My first exposure to the writing of acclaimed Canadian author Margaret Atwood came with a reading of her highly praised 1985 novel, The Handmaid’s Tale, in an undergraduate English class on twentieth century women writers. Her novel remains one of my favorites, in part because of the gorgeous prose, but also because of the haunting material which stays with you long after you finish the book.
Atwood is a formidable force in the writing world, publishing since the early 1960s across genres of fiction, non-fiction and poetry. Her latest publication is In Other Worlds: Science Fiction and the Human Imagination, a 2011 non-fiction work which broaches a popular topic for debate surrounding Atwood’s fiction. Many of her novels pose possibilities for the future that for some provide a cautionary tale, while for others teeter in the realm of science fiction. In a 2009 interview with Wired Magazine, Atwood addresses the distinction between science fiction and her novels. She states: “I like exact labeling. Speculative fiction encompasses that which we could actually do. Sci-fi is that which we’re probably not going to see.” This idea makes the premises of her dystopian novels all the more alarming. The Handmaid’s Tale imagines a totalitarian society where women’s rights are non-existent and the title character, stripped of her name and freedom, is enslaved as a forced surrogate for a government official. Her 2003 novel, Oryx and Crake, imagines a post-apocalyptic world obliterated by a bioengineering experiment gone wrong. She revisits the events of Oryx and Crake in her 2009 novel, The Year of the Flood, where the implications of the events of the previous novel threaten the freedom of two surviving female protagonists, who must contend with a genetically mutated landscape and an uncertain future.

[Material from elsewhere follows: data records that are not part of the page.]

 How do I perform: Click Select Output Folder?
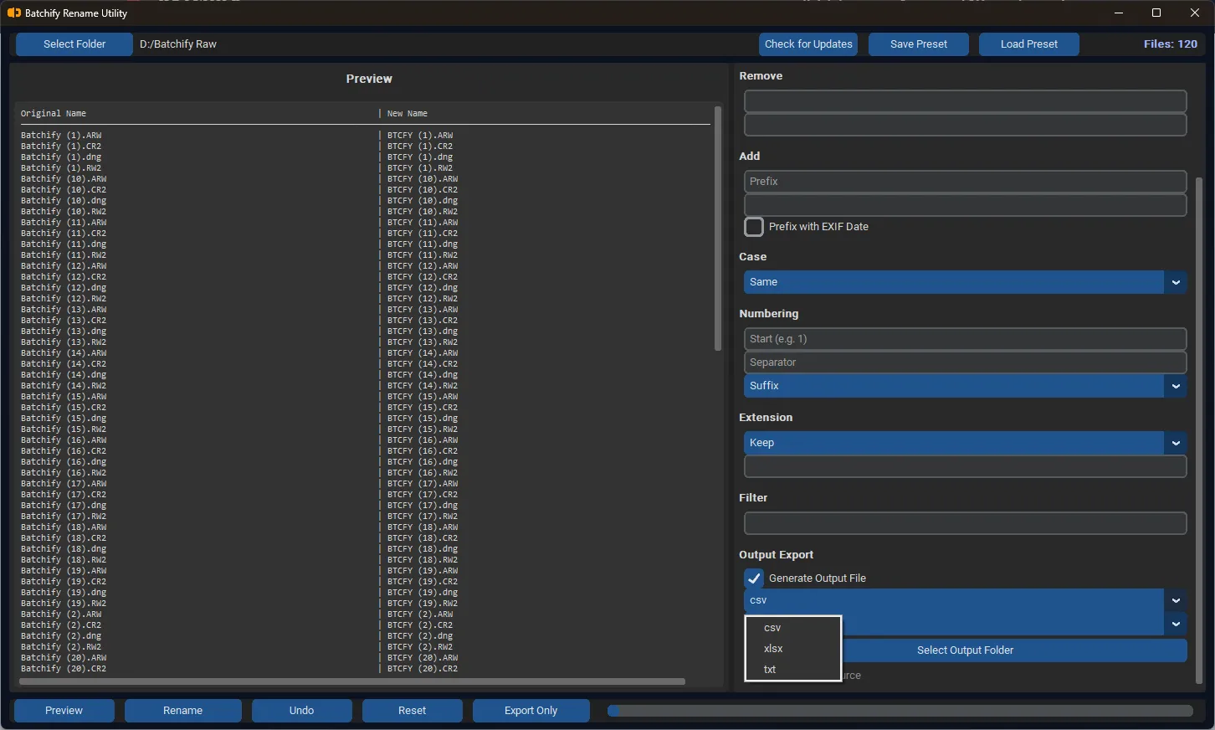click(x=965, y=650)
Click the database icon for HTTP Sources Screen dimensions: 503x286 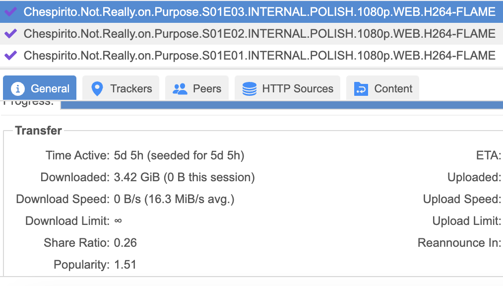coord(249,89)
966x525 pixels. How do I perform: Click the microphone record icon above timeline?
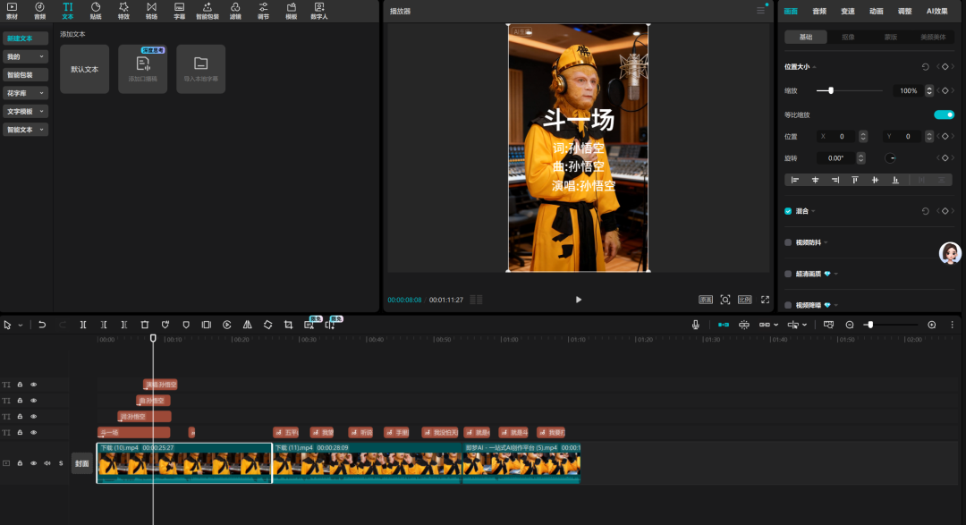pos(695,325)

After a remarkable writing career that has spanned more than fifty years, Atwood remains humble and grateful for her fans. Her website welcomes readers with a personal message and access to a blog and twitter page. After interest spurned by comments made at a speaking engagement that “authors cannot make a living from rock concerts and tee-shirts” Atwood gave the fans what they wanted: a tongue-in-cheek tee-shirt line available through CafePress.com. My favorite of the designs asks, “Would the Modernist Blog?” and features cartoon depictions of famous modernist writers jokingly deriding the blogosphere, of which Atwood herself is a part. Similarly showcasing her sense of humor, in 2007 Canadian comedian Rick Mercer had Atwood participate in his Monday Report on CBC Television, where she suited up as a hockey goalie for a segment spoofing sports tips.
Her accessibility to, and appreciation for, her fans, along with her wit and good natured attitude, combined with her incredible literary gift, make her a force to be reckoned with, and a woman that is now on my short list of literary icons I would love to have a cup of coffee with. Those lucky enough to be in Key West this week will have the opportunity to hear Atwood read from The Handmaid’s Tale. After Key West she is off to a book signing in Utah on January 21st followed by a reading engagement in Houston, Texas on January 23rd. When asked by The Guardian in 2011 what she does to relax, Atwood wittily replied: “What is this ‘relax’ of which you speak, Earthling?”